- Opening Delimiter -

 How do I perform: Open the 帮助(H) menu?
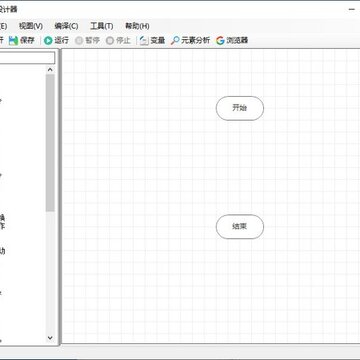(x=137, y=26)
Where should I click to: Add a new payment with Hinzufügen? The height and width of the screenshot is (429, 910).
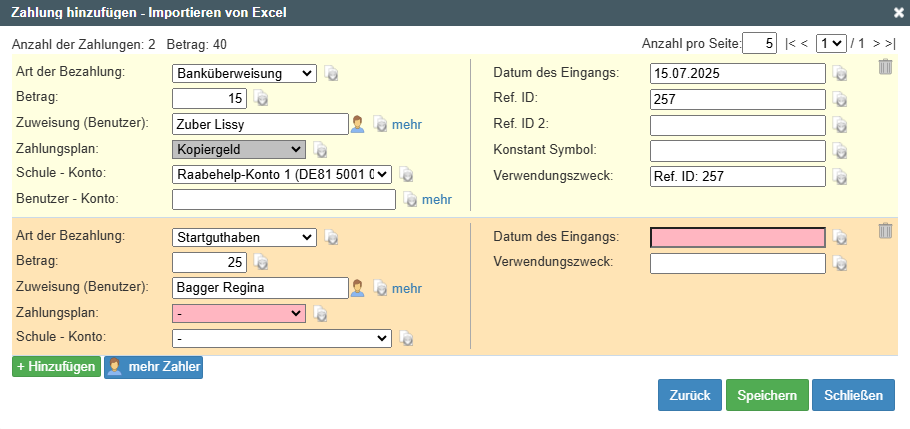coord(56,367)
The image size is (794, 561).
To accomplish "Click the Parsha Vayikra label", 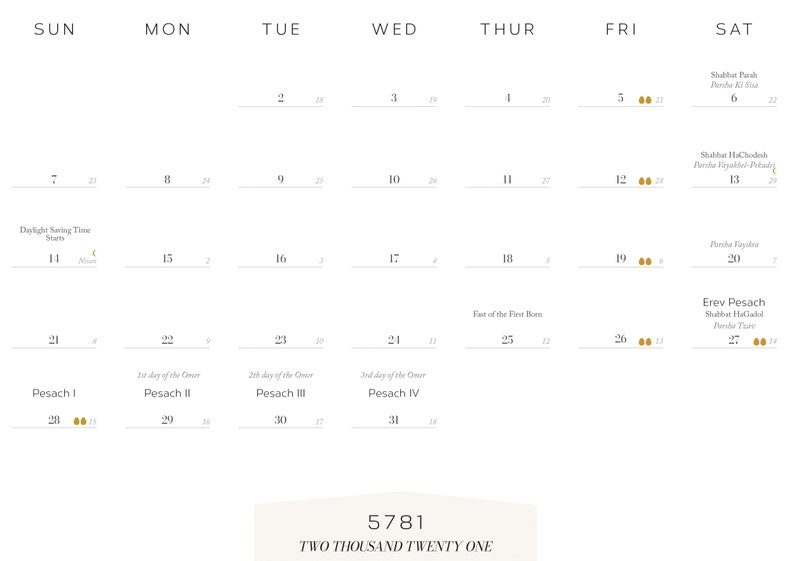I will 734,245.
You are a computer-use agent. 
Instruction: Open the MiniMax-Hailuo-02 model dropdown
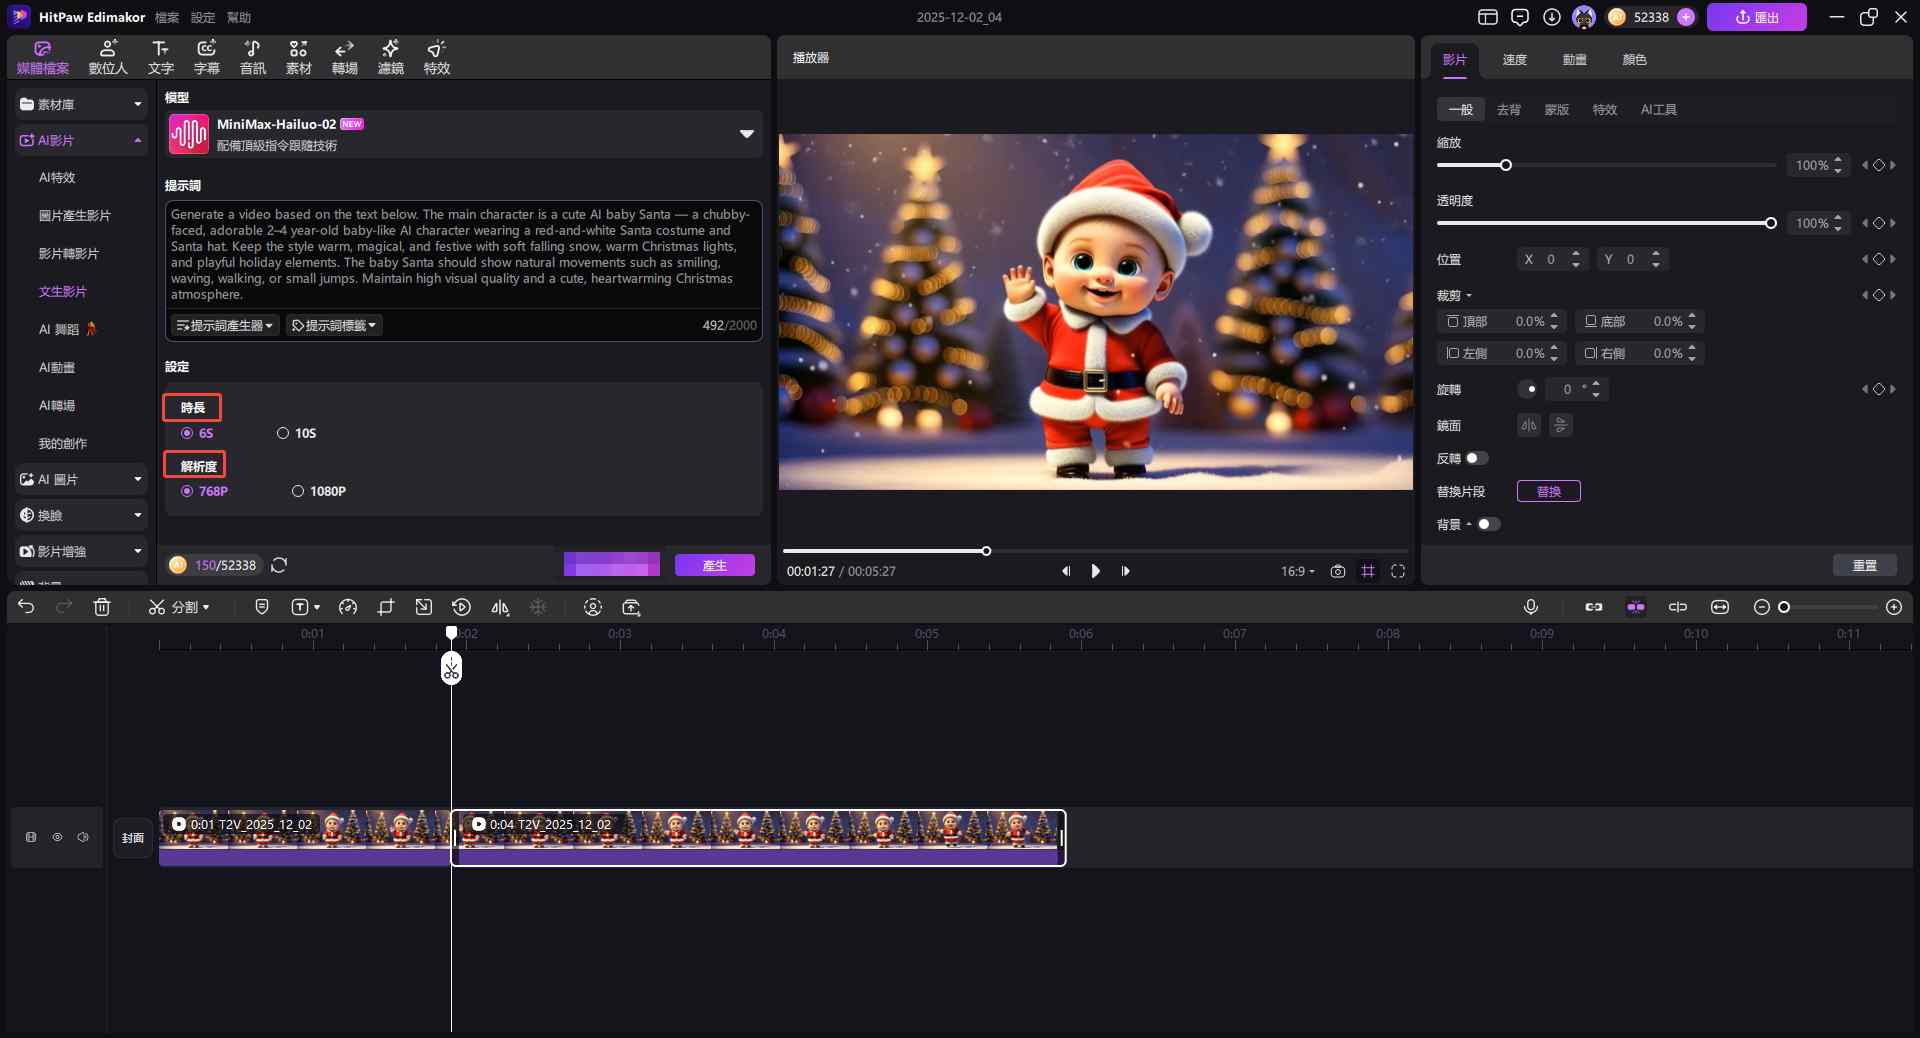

- Closing Delimiter -

> **What you are asked to do**
Nothing but the lines from the line containing "You are a computer-use agent." through the end of the data, both ends included, is to be reproduced, exactly as written and without the pictures.

> **The completed task**
You are a computer-use agent. 
Instruction: Open the MiniMax-Hailuo-02 model dropdown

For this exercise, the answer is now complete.